Rewrite the items beginning at the line that contains "The height and" and stopping after the line that contains "The image size", replacing "chat message" with "text message" and leaving everything else unchanged.

> _Provided data_
################

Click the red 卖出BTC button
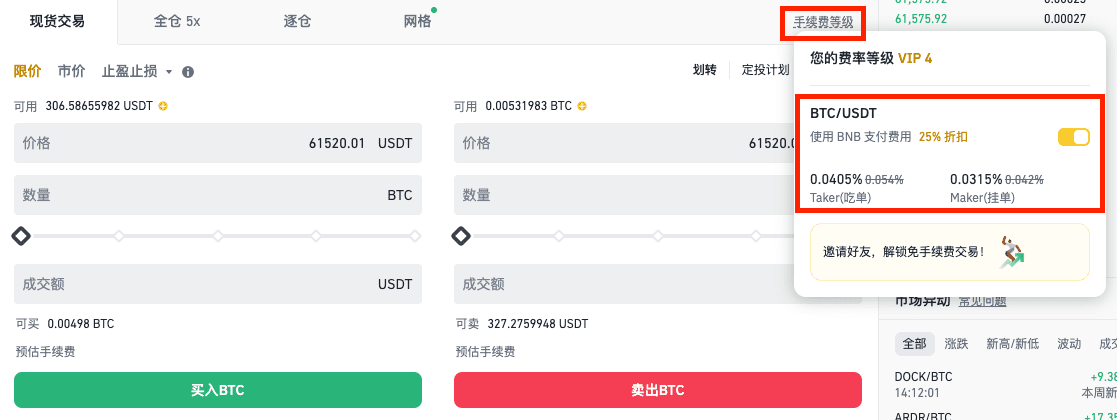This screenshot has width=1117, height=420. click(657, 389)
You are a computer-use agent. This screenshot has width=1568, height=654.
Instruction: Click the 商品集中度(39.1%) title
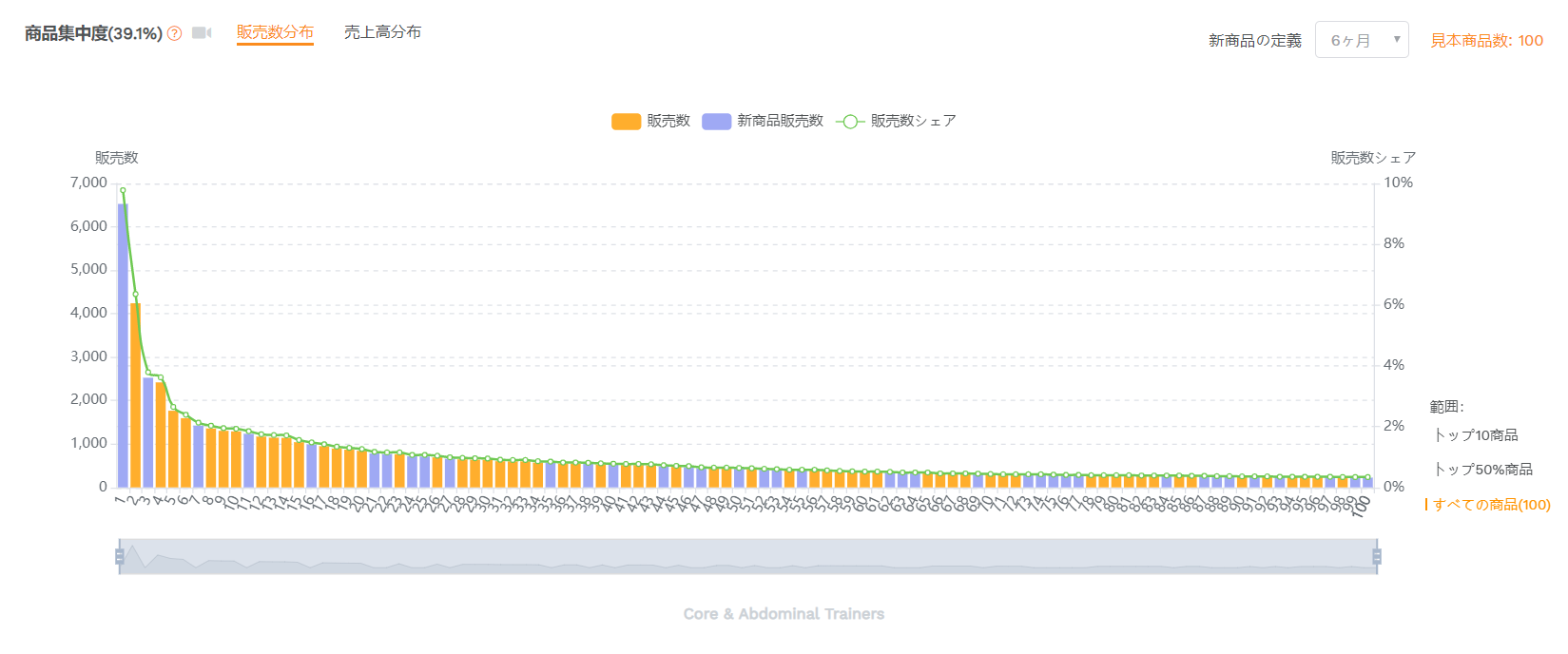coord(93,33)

################

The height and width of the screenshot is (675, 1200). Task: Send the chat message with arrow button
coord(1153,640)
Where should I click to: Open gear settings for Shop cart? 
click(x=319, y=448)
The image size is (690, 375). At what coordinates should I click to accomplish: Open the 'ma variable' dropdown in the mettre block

################

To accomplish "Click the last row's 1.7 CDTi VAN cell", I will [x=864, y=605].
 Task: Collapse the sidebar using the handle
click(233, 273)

################

> _Solved exercise_
The height and width of the screenshot is (675, 1200). Task: Send the text message with arrow button
coord(1153,640)
Where should I click to: Open gear settings for Shop cart? 
click(x=319, y=448)
The image size is (690, 375). At what coordinates should I click to accomplish: Open the 'ma variable' dropdown in the mettre block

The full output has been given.